An individual that meets three or more of these criteria can be given the clinical diagnosis of MetS. The syndrome is associated with the development of diabetes, cardiovascular, and kidney disease, and an increased risk for mortality [29, 30]. Based on the NCEP classification, a rapidly growing epidemic of metabolic syndrome is taking place in China. In 1992, the prevalence of metabolic syndrome in China was 13.3 percent, 12.7 percent in males and 14.2 percent in females [31]. By 2000, the prevalence of metabolic syndrome had increased to 15.1 percent, 13.6 percent in men and 16.6 percent in women [32]. This prevalence rate was determined using the modified Asian criteria for waist circumference, based on studies which have shown that Asians suffer from the same risk of cardiovascular disease development at smaller waist circumferences, 90 cm for men and 80 cm for women [33, 34]. In 2000, 64 million Chinese had metabolic syndrome, this number increases to 71 million using the modified ATP III criteria for Asian populations [35].
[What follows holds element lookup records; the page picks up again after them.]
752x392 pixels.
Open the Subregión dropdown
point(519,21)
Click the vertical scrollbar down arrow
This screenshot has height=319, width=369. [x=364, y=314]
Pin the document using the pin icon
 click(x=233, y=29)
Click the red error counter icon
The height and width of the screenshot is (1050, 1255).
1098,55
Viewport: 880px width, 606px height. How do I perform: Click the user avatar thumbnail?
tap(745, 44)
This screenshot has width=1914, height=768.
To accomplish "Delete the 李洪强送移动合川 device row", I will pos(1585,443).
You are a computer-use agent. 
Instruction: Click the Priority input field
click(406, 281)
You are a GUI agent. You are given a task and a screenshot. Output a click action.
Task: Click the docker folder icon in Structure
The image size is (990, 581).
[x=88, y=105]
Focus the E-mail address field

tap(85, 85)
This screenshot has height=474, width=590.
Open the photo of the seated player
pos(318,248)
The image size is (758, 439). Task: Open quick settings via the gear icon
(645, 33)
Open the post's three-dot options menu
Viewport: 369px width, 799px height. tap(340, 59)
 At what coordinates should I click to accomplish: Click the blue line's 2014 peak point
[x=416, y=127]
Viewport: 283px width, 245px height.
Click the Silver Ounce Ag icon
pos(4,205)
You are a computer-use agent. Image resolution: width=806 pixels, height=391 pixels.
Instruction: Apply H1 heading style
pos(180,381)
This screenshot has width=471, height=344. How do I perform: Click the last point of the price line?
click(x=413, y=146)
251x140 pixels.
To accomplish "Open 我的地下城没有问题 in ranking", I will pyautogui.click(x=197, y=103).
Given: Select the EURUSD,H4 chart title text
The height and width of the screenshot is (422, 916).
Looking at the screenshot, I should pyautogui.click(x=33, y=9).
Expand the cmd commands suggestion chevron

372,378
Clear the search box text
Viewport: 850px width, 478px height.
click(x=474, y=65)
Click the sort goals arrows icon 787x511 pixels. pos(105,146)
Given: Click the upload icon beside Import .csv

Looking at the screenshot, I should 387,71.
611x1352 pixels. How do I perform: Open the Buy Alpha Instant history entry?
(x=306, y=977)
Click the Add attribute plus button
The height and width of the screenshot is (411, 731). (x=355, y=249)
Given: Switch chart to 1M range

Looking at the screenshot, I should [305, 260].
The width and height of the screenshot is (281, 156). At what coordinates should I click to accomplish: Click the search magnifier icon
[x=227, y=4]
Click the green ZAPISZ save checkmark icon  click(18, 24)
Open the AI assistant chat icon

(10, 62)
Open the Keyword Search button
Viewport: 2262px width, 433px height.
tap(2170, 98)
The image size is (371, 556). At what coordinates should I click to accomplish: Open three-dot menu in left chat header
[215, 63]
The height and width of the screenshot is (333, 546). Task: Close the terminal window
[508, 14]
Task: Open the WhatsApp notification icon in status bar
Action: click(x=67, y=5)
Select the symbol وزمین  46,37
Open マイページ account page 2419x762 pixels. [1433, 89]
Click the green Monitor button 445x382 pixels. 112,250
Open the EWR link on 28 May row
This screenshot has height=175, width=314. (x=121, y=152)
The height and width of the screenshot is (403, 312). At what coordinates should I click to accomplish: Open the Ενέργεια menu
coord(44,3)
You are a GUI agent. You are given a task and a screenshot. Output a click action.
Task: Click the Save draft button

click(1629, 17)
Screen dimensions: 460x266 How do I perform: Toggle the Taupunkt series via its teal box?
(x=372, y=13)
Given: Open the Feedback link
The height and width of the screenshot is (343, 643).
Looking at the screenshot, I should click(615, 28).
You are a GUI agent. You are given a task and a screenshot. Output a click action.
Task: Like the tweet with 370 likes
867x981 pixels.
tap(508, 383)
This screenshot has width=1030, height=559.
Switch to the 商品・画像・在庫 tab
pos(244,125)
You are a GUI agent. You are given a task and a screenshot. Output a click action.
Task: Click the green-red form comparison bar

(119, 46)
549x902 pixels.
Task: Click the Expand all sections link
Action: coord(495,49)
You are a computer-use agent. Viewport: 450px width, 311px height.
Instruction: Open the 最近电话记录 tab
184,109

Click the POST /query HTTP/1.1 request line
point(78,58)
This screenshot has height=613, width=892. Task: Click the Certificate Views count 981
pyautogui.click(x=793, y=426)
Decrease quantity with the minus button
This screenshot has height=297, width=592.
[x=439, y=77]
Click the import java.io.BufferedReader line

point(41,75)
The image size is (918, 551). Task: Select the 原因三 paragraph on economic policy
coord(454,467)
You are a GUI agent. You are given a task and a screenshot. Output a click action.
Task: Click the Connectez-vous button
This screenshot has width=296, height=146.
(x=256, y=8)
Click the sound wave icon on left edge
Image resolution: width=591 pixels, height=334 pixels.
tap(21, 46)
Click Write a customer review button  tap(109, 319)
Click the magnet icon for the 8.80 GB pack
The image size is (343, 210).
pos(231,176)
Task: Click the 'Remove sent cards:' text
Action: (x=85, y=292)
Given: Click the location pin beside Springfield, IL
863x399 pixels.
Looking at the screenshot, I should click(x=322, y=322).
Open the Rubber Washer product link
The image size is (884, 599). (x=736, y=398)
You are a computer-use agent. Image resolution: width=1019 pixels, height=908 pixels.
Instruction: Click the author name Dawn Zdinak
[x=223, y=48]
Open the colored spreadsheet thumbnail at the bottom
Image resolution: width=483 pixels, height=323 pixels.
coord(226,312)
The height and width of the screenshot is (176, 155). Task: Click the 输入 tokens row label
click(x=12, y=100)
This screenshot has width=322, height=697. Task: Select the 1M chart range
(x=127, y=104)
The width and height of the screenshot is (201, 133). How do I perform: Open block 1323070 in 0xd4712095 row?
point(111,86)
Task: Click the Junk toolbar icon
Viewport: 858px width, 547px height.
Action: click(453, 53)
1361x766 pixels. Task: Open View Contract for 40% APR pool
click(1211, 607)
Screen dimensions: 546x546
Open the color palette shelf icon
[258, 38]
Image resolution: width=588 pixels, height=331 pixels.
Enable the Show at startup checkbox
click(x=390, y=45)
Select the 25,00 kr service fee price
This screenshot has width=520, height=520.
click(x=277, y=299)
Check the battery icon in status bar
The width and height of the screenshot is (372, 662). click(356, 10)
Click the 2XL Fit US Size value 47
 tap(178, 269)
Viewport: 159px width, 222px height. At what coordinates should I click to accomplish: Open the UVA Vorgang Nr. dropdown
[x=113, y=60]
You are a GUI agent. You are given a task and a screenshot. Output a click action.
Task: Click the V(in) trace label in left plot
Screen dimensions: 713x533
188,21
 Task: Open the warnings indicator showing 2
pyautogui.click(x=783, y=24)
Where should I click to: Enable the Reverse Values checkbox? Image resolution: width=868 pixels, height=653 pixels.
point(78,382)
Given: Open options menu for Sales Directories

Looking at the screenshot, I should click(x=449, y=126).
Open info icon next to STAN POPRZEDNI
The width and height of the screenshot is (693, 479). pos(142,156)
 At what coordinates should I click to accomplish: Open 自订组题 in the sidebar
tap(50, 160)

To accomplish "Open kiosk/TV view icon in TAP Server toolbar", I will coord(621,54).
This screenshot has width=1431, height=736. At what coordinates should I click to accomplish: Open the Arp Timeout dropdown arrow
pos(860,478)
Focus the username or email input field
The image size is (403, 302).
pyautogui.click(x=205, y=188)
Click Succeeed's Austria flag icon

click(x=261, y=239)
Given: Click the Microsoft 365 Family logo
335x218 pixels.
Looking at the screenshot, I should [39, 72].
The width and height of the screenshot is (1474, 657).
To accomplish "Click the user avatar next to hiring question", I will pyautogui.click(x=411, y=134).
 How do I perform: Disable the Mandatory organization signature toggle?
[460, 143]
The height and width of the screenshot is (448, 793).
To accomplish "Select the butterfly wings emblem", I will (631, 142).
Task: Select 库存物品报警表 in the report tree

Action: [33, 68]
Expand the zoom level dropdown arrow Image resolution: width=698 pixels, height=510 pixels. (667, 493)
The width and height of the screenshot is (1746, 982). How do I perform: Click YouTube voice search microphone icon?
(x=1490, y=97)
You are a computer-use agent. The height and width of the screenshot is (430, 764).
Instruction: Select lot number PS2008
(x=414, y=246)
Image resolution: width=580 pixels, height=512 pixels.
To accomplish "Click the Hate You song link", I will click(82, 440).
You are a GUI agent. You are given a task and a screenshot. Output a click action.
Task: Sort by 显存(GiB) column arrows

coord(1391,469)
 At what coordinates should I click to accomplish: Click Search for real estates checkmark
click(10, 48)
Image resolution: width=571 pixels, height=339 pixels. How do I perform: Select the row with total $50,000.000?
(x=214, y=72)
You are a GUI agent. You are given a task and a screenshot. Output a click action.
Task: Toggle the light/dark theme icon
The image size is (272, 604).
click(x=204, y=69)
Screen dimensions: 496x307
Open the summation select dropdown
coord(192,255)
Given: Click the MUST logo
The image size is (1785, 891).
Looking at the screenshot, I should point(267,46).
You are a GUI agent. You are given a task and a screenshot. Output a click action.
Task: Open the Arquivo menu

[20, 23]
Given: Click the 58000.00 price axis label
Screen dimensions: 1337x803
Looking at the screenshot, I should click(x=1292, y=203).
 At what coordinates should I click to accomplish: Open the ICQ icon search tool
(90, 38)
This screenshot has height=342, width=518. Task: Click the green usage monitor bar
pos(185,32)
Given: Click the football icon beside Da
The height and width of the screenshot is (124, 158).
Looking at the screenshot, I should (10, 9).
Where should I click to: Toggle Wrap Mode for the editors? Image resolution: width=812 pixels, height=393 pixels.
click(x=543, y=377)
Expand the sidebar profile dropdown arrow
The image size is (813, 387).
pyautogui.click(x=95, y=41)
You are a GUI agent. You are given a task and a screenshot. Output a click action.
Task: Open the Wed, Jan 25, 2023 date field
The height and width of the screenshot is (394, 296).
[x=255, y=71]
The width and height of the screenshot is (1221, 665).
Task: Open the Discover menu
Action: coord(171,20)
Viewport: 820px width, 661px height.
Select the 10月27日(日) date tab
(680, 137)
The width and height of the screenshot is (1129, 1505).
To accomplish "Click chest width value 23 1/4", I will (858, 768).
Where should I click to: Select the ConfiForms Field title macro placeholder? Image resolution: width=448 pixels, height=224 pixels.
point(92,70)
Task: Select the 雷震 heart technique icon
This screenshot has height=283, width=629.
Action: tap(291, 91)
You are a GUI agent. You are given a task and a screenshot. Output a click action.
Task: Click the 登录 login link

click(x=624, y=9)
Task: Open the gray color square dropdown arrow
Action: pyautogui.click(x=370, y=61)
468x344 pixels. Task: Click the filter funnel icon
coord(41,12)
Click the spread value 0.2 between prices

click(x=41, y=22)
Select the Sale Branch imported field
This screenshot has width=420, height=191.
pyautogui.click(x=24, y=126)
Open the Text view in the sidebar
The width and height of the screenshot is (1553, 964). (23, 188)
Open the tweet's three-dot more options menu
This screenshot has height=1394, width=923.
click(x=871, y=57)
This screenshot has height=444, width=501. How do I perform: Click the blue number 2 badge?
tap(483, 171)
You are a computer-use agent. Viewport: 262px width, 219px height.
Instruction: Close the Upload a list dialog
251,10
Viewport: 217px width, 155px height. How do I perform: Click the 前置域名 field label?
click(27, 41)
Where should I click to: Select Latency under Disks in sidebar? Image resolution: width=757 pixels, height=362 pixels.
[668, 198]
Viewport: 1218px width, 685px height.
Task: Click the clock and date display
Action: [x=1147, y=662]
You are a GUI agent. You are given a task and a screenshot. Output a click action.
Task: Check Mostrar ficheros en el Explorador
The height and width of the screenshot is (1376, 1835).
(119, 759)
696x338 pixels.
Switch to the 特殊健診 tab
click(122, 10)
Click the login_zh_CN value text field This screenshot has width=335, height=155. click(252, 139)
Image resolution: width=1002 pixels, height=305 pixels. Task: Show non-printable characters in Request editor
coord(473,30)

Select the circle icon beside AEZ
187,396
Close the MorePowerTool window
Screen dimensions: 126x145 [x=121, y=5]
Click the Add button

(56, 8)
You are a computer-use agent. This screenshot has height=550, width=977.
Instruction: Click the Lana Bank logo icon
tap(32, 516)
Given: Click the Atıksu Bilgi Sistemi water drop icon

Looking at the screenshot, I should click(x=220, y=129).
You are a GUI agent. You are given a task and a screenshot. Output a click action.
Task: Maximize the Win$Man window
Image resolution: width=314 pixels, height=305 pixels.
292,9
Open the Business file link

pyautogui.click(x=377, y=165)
Numerous studies have shown that the prevalence of metabolic syndrome increases with age [3537]. This finding has important implications for China, whose enormous population is aging rapidly as an unintended consequence of the “one child policy” adopted by the government in 1978. The population of Chinese seniors grows by 3.3 percent annually. By 2050, 30 percent of the population will be over the age of 65 years [38]. The increasing prevalence of MetS among elderly Chinese was demonstrated in a Hong Kong-based population study by Thomas [39]. Of participants aged 25–29 years, only 3.1 percent had MetS, compared to 41.0 percent of those aged over 70 years. The age- and gender-adjusted prevalence was 21.2 percent. This approaches prevalence rates found in other industrialized nations [40, 41]. The high prevalence of MetS among Hong Kong Chinese forewarns a rapidly increasing problem in Mainland, China. Hong Kong, with its vibrant economy fostered by decades of British occupation has already gone through the rapid socioeconomic changes the rest of the country is currently experiencing. In addition, the rapid influx of rural Chinese into the country’s overcrowded megacities will only accelerate the rapid rise in MetS and related complications [42], (Figure 2).

178675.fig.002
Figure 2: Prevalence of obesity, diabetes and, metabolic syndrome trends over time 1992–2008.

5. Conclusion

China is a middle-income country in rapid economic and epidemiologic transition. Decades of economic development have led to dramatic changes in life expectancy, lifestyle, and diet. An older more sedentary population finds itself increasingly more burdened by diseases of its newfound wealth obesity, diabetes, and metabolic syndrome, which already approach those found in industrialized nation in both Europe and the USA. The increasing prevalence of cardiometabolic risk factors has resulted in an unprecedented rise in the incidence of cardiovascular disease. The incidence of CVD is predicted to rise by at least 50% in the next 20 years, with an additional 23 percent increase resulting from trends in cardiometabolic risk factors [43]. Perhaps even more alarming, Chinese are less likely to be diagnosed and less likely to gain control of their chronic disease [6, 44] and have limited access to quality healthcare services [45, 46]. Furthermore, the Chinese healthcare system, with its historical focus on treating infectious diseases, is ill equipped to handle the rising epidemic of cardiovascular disease [47]. The Chinese have proven themselves capable of rapid large-scale socioeconomic change. However, the ability of the government to respond and control such an epidemic will depend on whether or not it approaches the task with the same vigor it has approached economic development. While China can benefit from the rich body of existing research on cardiometabolic disease, more studies on Chinese-specific risk factors are needed.

Acknowledgment

This paper is based on a thesis submitted in partial fulfillment of the requirements for the degree of Masters in public health in the department of Global Health and Population, School of Public Health, at the Harvard University, in June, 2009.